With the release of On Mount Hood: A Biography of Oregon’s Perilous Peak just a month away, I thought I’d take a quick look back at the initial query that got this big ball rolling. What follows is the cover letter I sent with my proposal. I’m glad it worked out the way it did. (I’m also glad that no one liked my original title for the book and later changed it . . .)
Dear Sasquatch Books,
Wild adventure. Unparalleled natural beauty. Icy disregard. Oregon’s Mt. Hood has got it all. And yet Hood may be one of the only iconic mountains in the world that’s never really had its story told.
Mountain Air: The Unforgiving Beauty of Oregon’s Mt. Hood, will be the first contemporary, first-person, narrative biography of Mt. Hood, full of adventures and tragedies, history and geology, people and places, trivia and lore, all woven together with the personal experiences of an author and outdoor aficionado who has come to know and relish Oregon’s signature peak over the past 12 years.
Mountain Air will not only introduce and familiarize readers with the beauty and harshness that is Mt. Hood, but it will give them an intimate perspective of the mountain — and inspire them to know it more. It will be the defining book for the mountain in the 21st century, not only for Pacific Northwesterners, but for inveterate outdoor lovers, travelers, climbers, skiers, naturalists, and anyone else similarly smitten with beautiful mountains anywhere.
For a quick rundown of Mountain Air’s prospective audience in the ever-popular outdoor and adventure genre, consider that every year, 4.5 million people visit Mt. Hood’s namesake national forest and 10,000 climb to its summit. Annually, more than 21 million people make overnight visits to Oregon, and outdoor groups across the region count thousands of bibliophiles among their ranks. Portland’s Mazamas, for example, founded atop Mt. Hood in 1894, boasts more than 3,000 members.
An Oregonian, outdoorsman, and a professional writer for more than 12 years, I have logged countless hours on Mt. Hood, climbing, backpacking, skiing, paddling, and otherwise getting to know it.

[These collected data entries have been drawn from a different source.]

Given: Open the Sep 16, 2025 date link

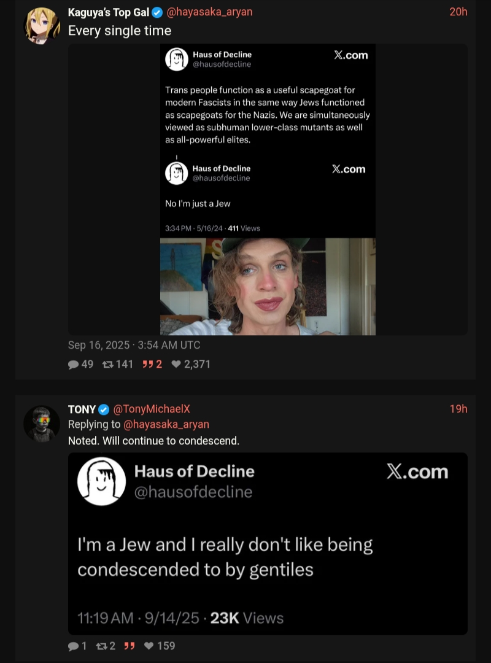Looking at the screenshot, I should [x=134, y=345].
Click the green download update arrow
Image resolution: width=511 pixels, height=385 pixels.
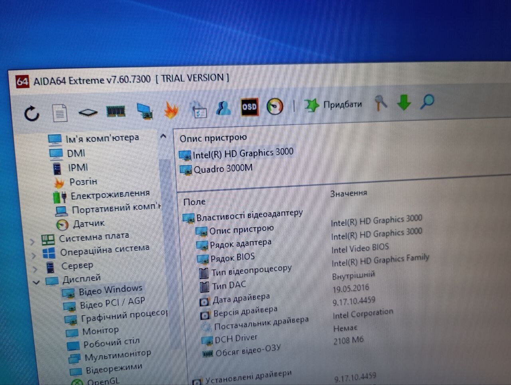[404, 103]
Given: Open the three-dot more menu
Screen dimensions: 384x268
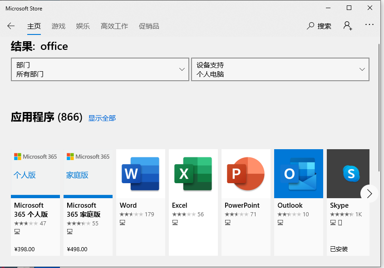Looking at the screenshot, I should pyautogui.click(x=369, y=26).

My writing experience spans the spectrum from the outdoors to marketing and business, and I have been published in more than 25 publications, including Backpacker, The Oregonian, Oregon Outside, The Rowing News, and Oregon Coast. I also co-authored the climbing guide Ozone.
To acquaint you fully with Mountain Air, I’ve included a complete proposal, including an outline, more about the potential market, sample chapters, an analysis of the competition, and everything else you’ll want to know about what will make Mountain Air a soaring success. (Please note: multiple publishers are considering this proposal.)
Thank you very much for your time and consideration. I look forward to hearing from you soon.